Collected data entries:
BEGIN

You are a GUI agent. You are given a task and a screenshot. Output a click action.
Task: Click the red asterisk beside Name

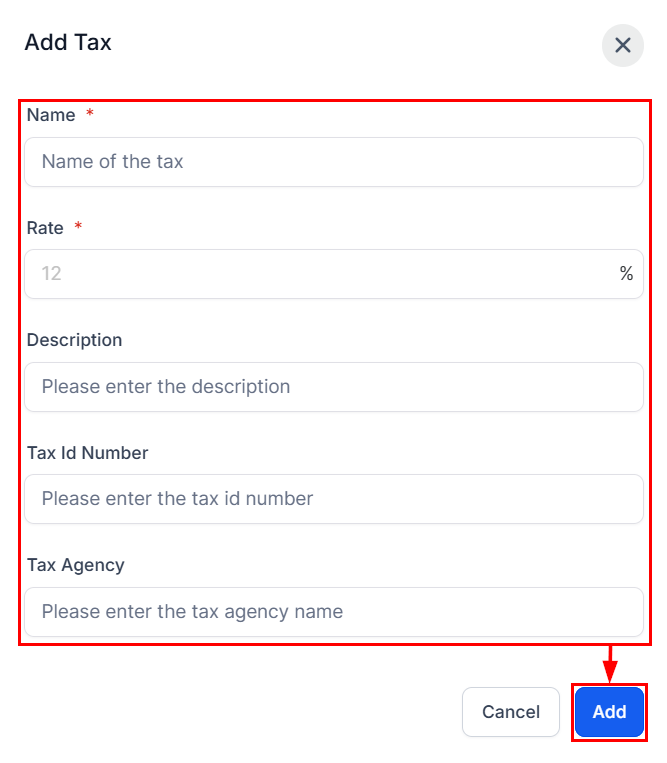(90, 115)
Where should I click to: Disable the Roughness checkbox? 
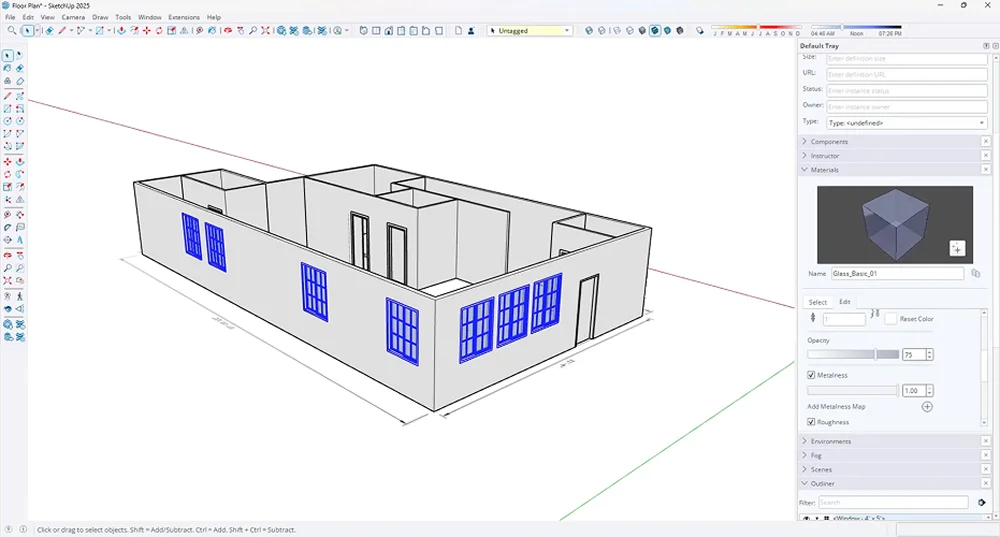click(x=811, y=422)

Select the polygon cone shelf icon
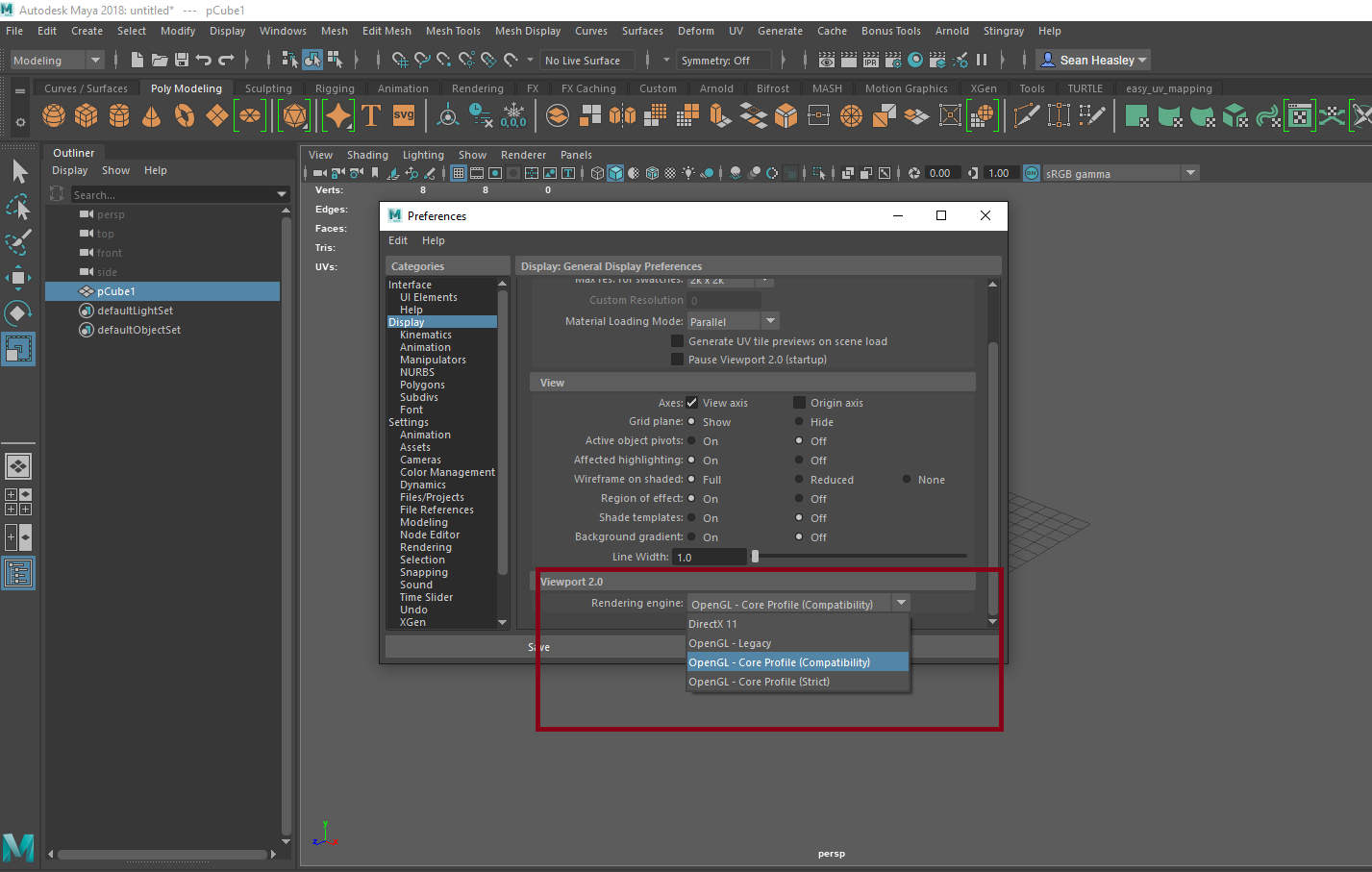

END

Task: Please transcribe each entry exactly and exclude any image it contains.

The answer:
You are a GUI agent. You are given a task and a screenshot. Output a click action.
Task: Click the red asterisk beside Name

(90, 115)
Where should I click to: Disable the Roughness checkbox? 
click(x=811, y=422)

Select the polygon cone shelf icon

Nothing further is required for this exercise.